## BEGIN Dataset records
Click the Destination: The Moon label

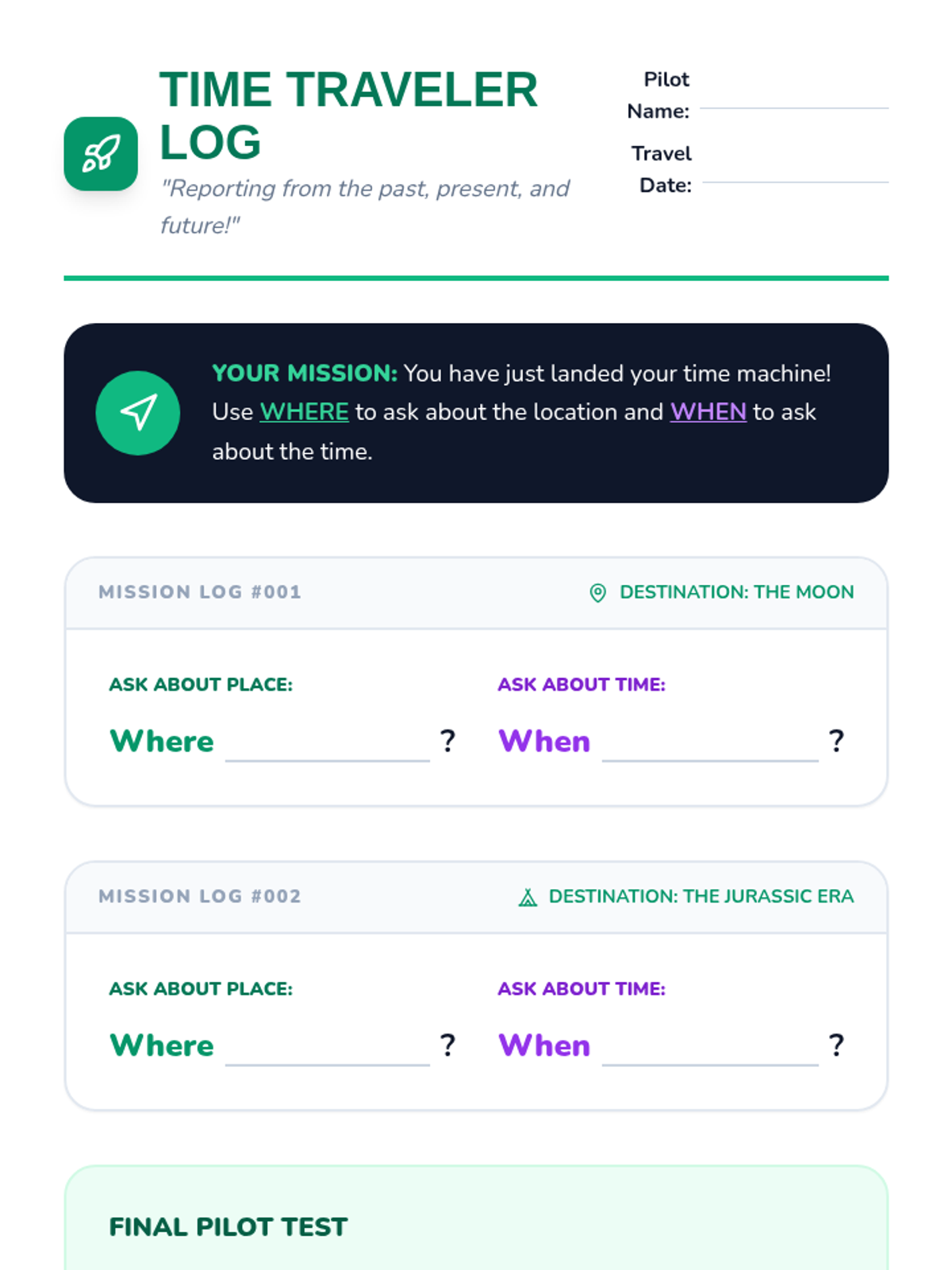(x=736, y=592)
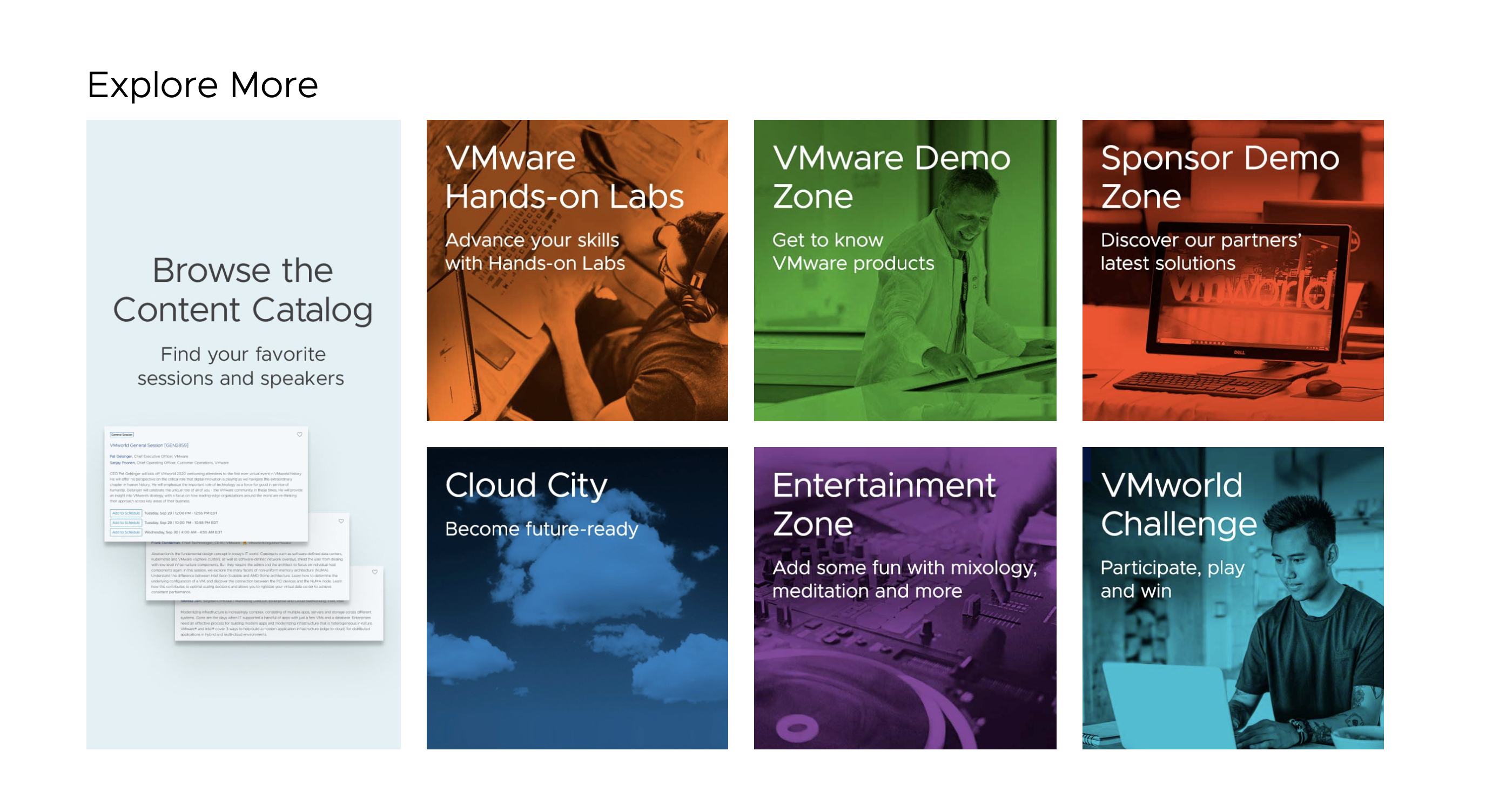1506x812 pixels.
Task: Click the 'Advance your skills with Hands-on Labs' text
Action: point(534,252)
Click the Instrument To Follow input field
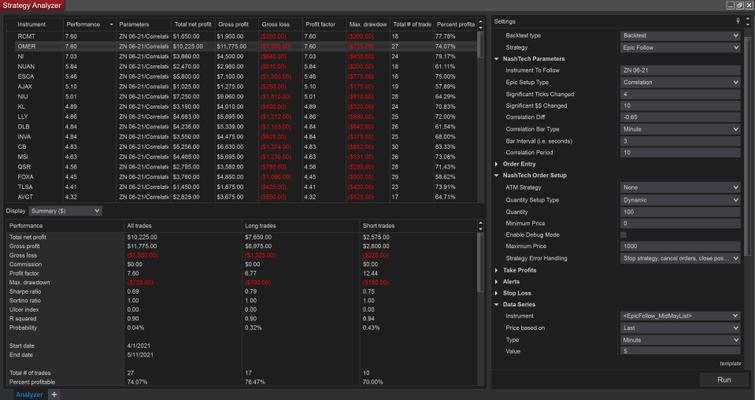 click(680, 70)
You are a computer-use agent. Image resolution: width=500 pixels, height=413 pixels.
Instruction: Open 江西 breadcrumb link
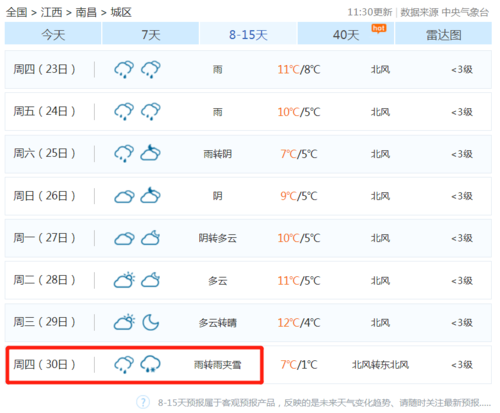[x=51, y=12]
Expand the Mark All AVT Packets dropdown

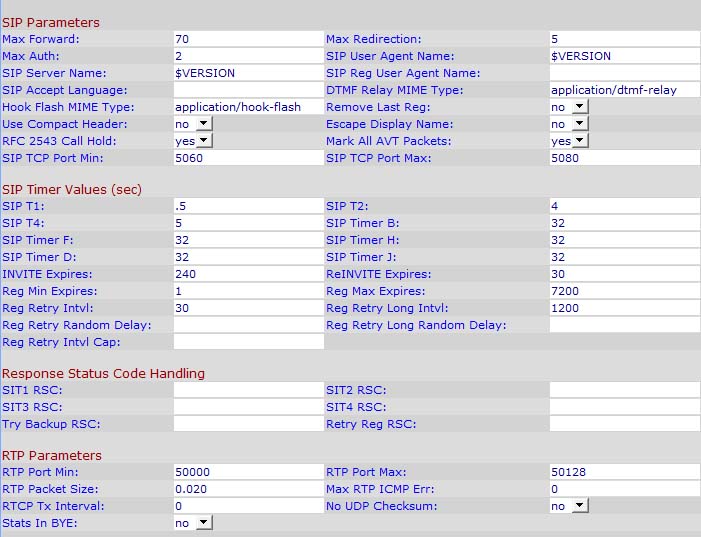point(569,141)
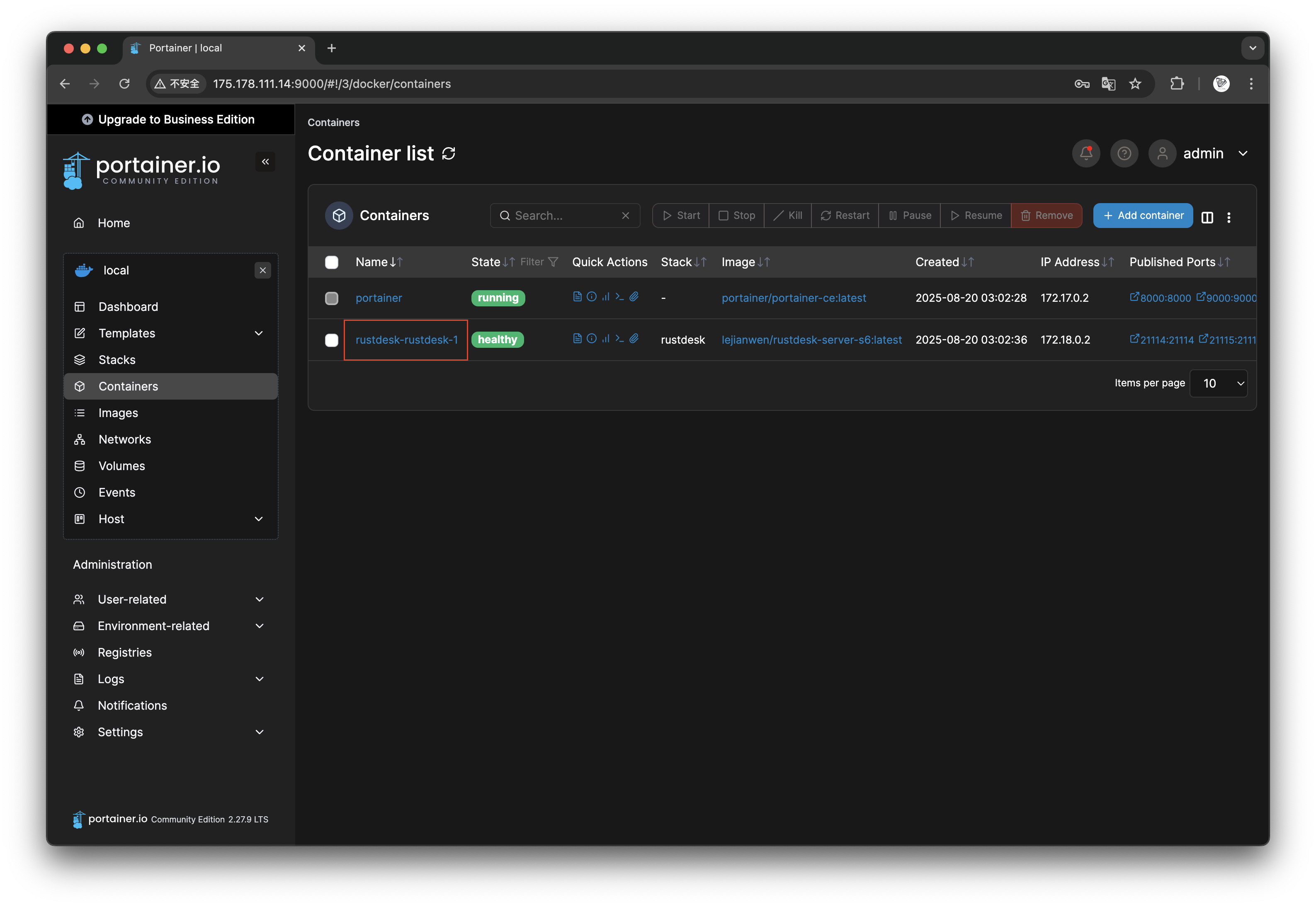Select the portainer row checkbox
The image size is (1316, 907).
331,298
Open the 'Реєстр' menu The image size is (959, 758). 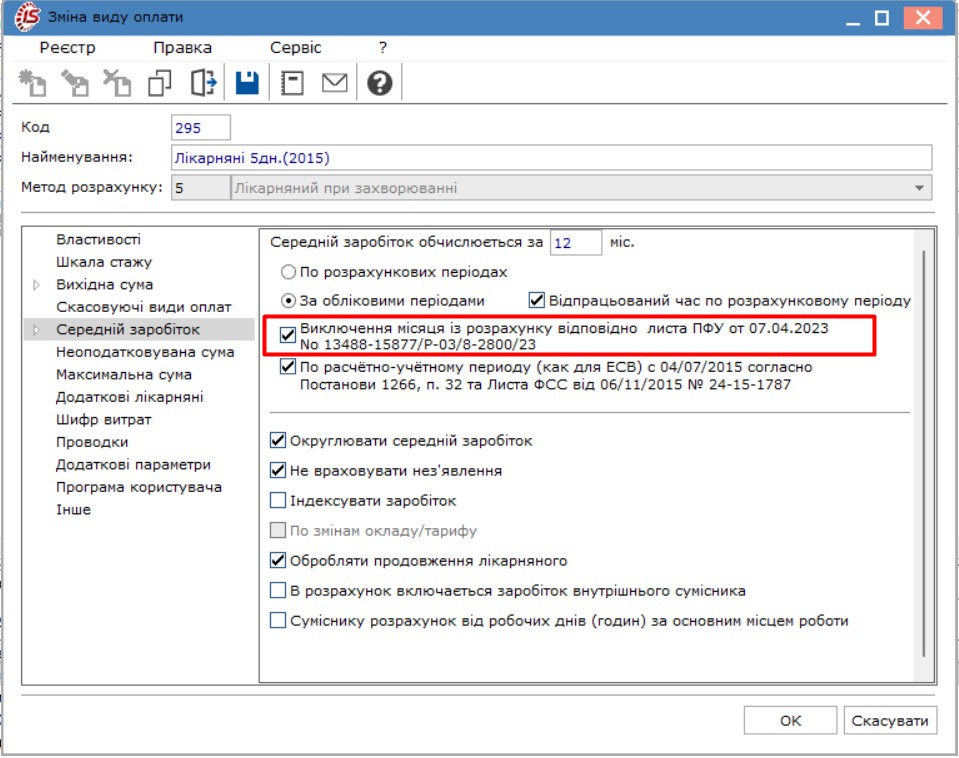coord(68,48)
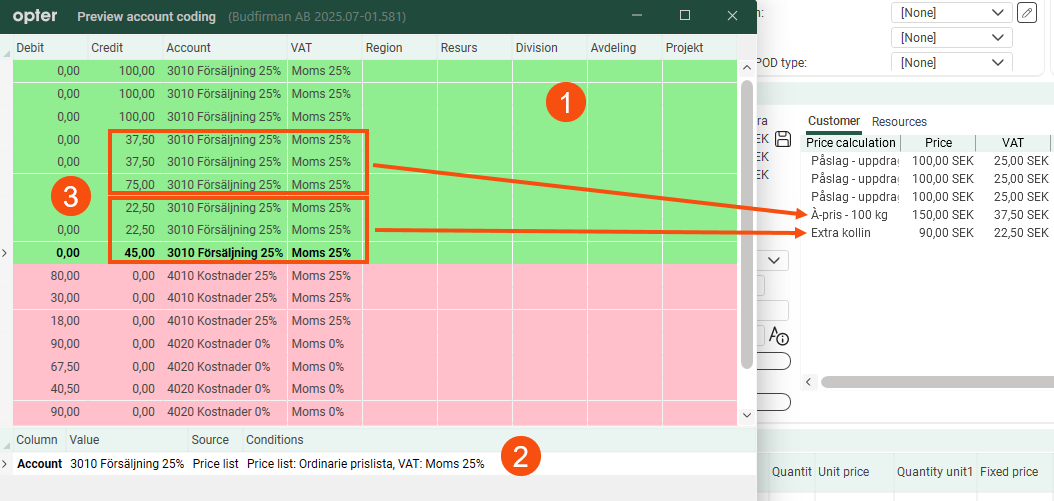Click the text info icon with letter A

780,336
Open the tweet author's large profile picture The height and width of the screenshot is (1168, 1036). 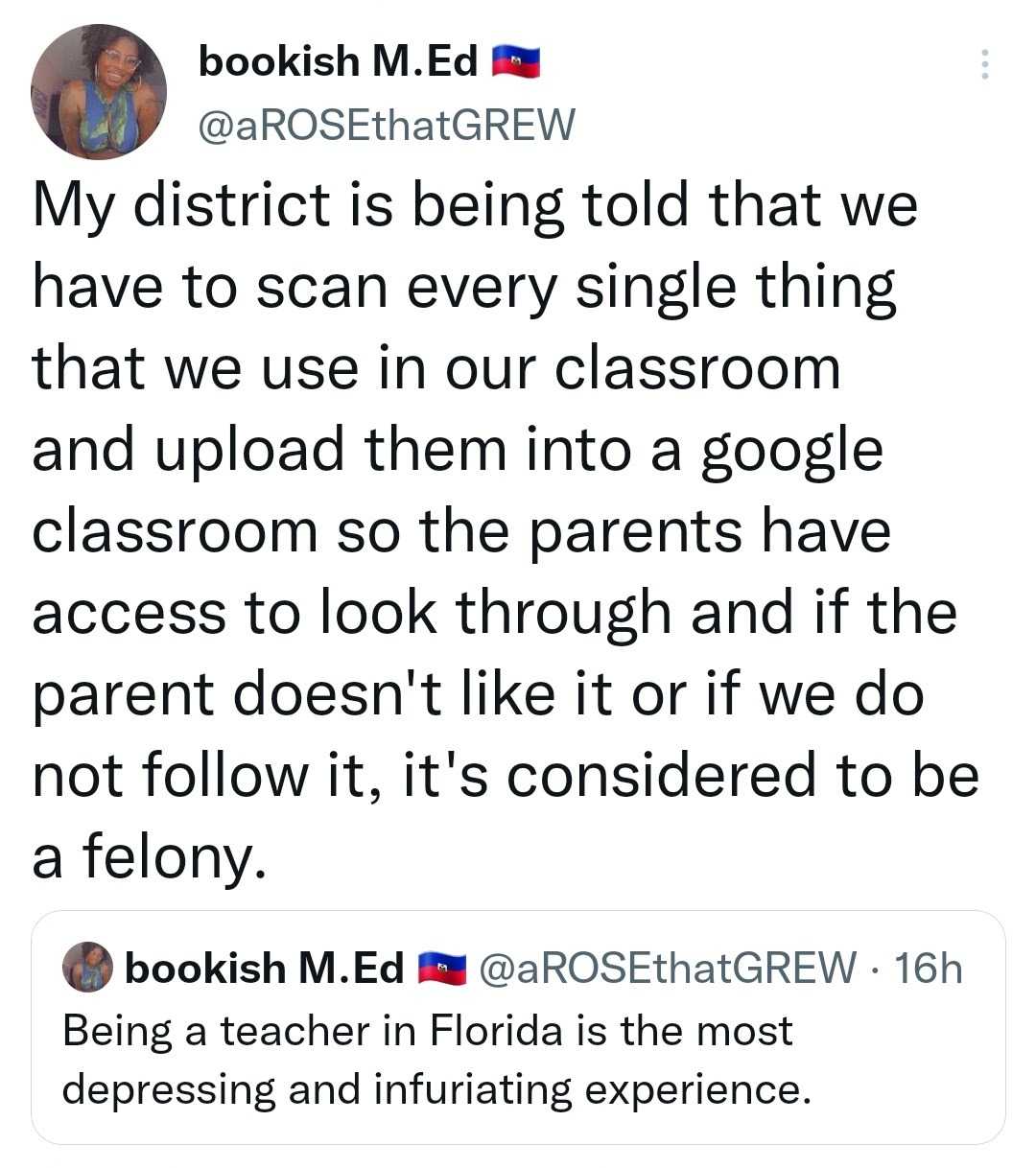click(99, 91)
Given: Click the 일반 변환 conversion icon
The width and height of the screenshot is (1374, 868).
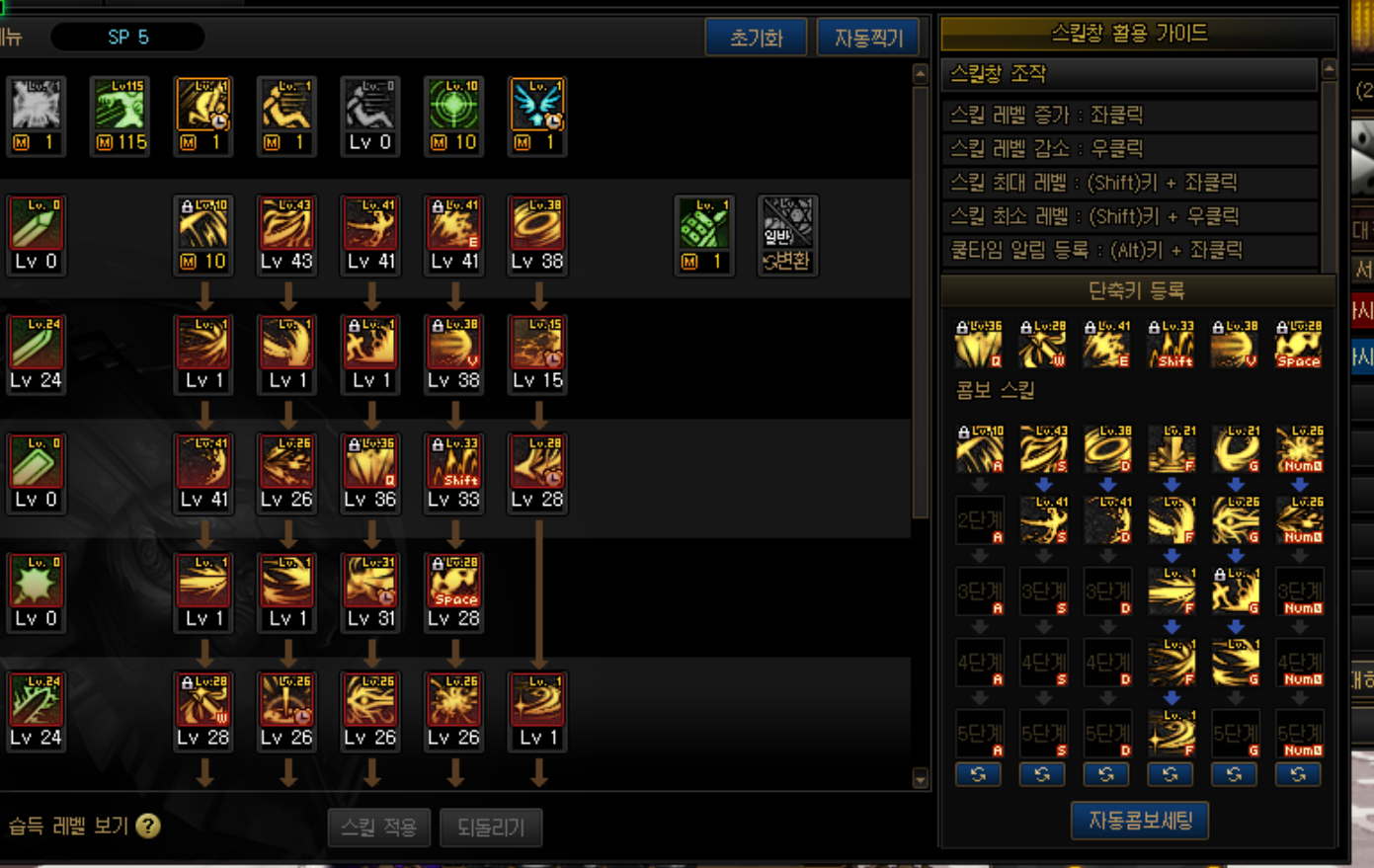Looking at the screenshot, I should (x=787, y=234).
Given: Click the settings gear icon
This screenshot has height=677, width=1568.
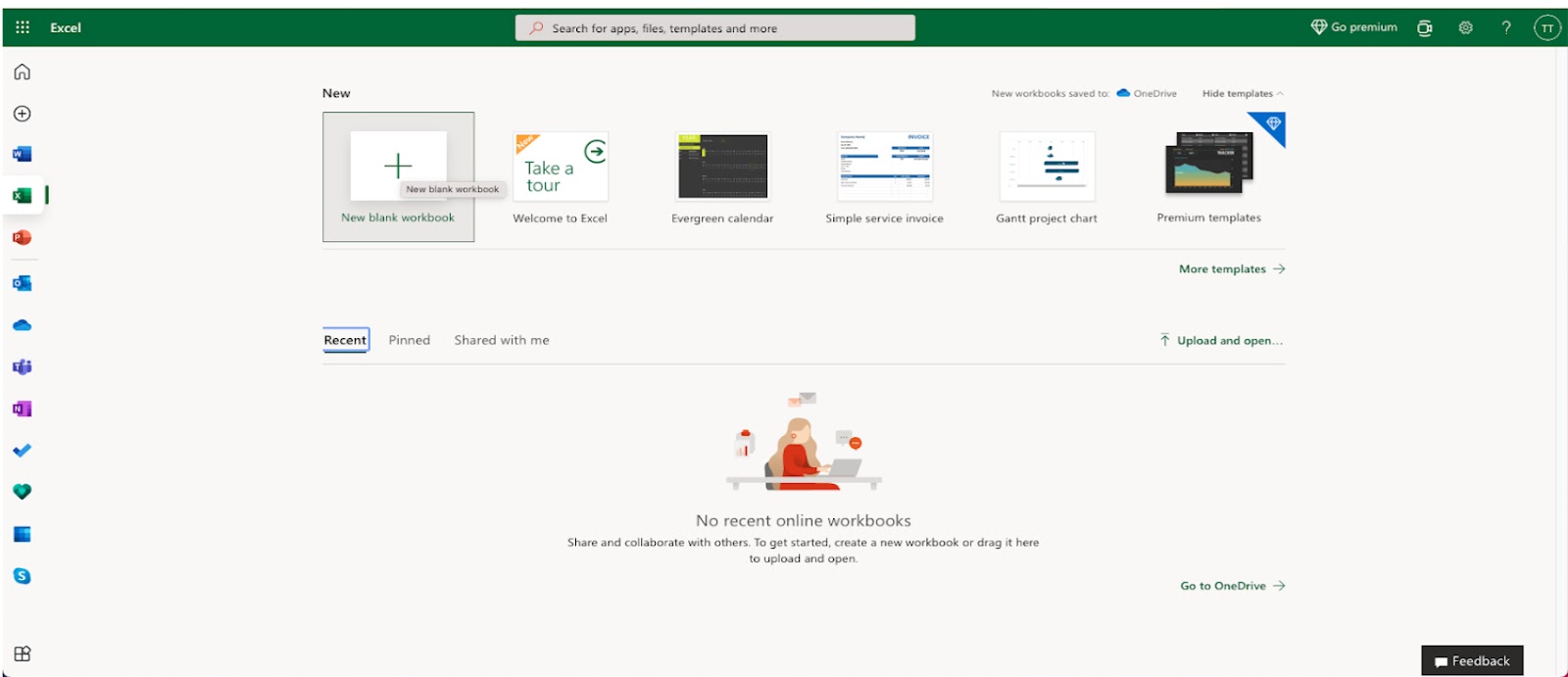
## END Dataset records
• Your instructions: Could you rewrite the listing above as a numbered list, starting at the line that has "Click the Instrument To Follow input field" and stopping after the line that has "[x=51, y=12]", with blank lines skipped and the pictures left out?

• Solution:
1. Click the Instrument To Follow input field
2.  click(680, 70)
3. You are a computer-use agent. Image resolution: width=500 pixels, height=413 pixels.
4. Instruction: Open 江西 breadcrumb link
5. [x=51, y=12]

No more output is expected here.